### SOURCE TEXT
——————————

We might imagine from these words that these men, as they had with Daniel earlier in the book (cf. Dan. 2:1-49), been given some prophetic insight into the future. But Scripture does not tell us that such a revelation was given to them. In fact, their next words make it clear this was not the case. They were not speaking from prophetic foreknowledge. They were demonstrating a faith in God’s ability and power. They say God “is able to deliver them” adding their firm hope that “He will deliver us.”They then go on to say, “But if not, let it be known to you, O king, that we do not serve your gods, nor will we worship the gold image which you have set up” (Dan. 3:18).
Most of us know the rest of the story. They are cast into the fiery furnace (Dan. 3:19-23), God delivers them (Dan. 3:24-27), and Nebuchadnezzar actually praises God, punishes their accusers, and promotes them to higher positions than they held before (Dan. 3:28-30). But let’s consider some things their bold response should teach us.
1. It isn’t wrong to imagine that faith in God will produce certain conditions in our lives. If it had been revealed to Shadrach, Meshach, and Abed-Nego that God would definitely deliver them from the furnace it would have been meaningless to tell the king “but if not . . .” These words tell us that their confidence in telling Nebuchadnezzar, “He will deliver us from your hand” was based on their trust, hope, and assurance of God’s power—not their absolute certainty. We often face hardships and trials and in our trust in God foresee exactly how we imagine God will deliver us from them. Like these men, we don’t know the future by revelation, but it isn’t wrong to trust in God’s power to carry us through. Peter taught that you should cast “all your care upon Him, for He cares for you”(1 Pet. 5:7). But we must also recognize . . .
2. Faith in God doesn’t guarantee that what we know God can do, He necessarily will do. If God had not delivered these men, would it have changed the fact that God is still the only true and living God? No. God didn’t keep Abel from being killed or Stephen from being stoned, but that didn’t change God’s existence or power. John taught, “Now this is the confidence that we have in Him, that if we ask anything according to His will, He hears us”(1 John 5:14). How important it is for us to recognize, “‘For My thoughts are not your thoughts, nor are your ways My ways,’ says the LORD” (Isa. 55:8). This is why we must see that . . .
3. True faith means we trust God even if the conditions He allows are different from what we expected. These men’s faith was not shown merely in the recognition and hope that God would deliver them, but even more so in the bold declaration, “but if not” their obedience to Him would not change. It’s easy to serve God when every trial we face is brought to a happy resolution, but the real question is will we continue to serve God even if His deliverance is different than we had hoped for? Far too often, we put ourselves in the place of God and imagine “if there really is a God, here is what He will do!” When things turn out differently, we ask, “Where is God?” Or, “If there really is a God, why didn’t He act?” How important it is for us to have the kind of confidence shown by Shadrach, Meshach, and Abed-Nego. We serve a God who can, and often does deliver us from life’s trials. The greatest deliverance He will one day grant is redemption from sin and death unto eternal life. Yet may we have the kind of faith—as we hope for certain types of deliverance—to say with confidence, “But if not, let it be known” to all “we do not serve” the gods of this world! We will serve God no matter what!

——————————

### GIVEN RECORDS

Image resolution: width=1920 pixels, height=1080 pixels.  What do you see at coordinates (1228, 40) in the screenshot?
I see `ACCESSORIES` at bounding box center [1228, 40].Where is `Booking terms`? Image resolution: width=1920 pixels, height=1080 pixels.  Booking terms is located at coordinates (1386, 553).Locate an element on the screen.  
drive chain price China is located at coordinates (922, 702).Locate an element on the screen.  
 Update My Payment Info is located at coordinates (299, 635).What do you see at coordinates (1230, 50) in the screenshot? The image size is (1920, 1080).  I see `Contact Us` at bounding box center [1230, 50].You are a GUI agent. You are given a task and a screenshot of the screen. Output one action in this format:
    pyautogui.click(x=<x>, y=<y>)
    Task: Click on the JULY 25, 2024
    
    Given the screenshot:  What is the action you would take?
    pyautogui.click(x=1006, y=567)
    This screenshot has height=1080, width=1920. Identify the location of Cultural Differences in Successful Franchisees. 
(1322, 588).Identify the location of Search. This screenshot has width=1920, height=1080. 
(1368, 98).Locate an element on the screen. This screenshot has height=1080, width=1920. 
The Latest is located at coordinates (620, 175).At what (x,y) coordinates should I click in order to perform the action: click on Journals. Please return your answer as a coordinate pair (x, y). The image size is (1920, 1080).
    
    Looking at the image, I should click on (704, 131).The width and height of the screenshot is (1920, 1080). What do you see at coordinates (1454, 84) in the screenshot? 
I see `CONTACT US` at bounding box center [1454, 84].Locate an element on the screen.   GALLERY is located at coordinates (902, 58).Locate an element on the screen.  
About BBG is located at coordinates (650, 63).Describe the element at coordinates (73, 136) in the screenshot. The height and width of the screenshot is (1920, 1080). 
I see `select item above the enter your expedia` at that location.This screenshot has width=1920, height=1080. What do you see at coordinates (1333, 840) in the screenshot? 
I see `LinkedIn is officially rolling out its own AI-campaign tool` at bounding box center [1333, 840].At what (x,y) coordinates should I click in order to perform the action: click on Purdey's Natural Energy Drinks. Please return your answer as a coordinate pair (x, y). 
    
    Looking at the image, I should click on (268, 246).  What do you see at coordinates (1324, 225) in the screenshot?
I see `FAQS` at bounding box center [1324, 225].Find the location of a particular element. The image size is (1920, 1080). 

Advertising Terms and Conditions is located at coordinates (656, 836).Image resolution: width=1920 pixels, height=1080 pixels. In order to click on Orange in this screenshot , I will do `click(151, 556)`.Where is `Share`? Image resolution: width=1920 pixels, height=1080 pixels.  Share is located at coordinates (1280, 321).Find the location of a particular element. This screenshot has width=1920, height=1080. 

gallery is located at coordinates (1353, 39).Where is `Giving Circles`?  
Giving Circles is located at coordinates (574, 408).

——————————

### PROBLEMS TO WORK ON
1. Reproduce word for word everything in the Daniel 3 text from "Most of us know" down to "should teach us.".
2. In the Daniel 3 text, what three things does Nebuchadnezzar do after God delivers the men from the furnace?

### PER-TASK ANSWERS
1.
Most of us know the rest of the story. They are cast into the fiery furnace (Dan. 3:19-23), God delivers them (Dan. 3:24-27), and Nebuchadnezzar actually praises God, punishes their accusers, and promotes them to higher positions than they held before (Dan. 3:28-30). But let’s consider some things their bold response should teach us.

2. He praises God, punishes their accusers, and promotes them to higher positions than they held before.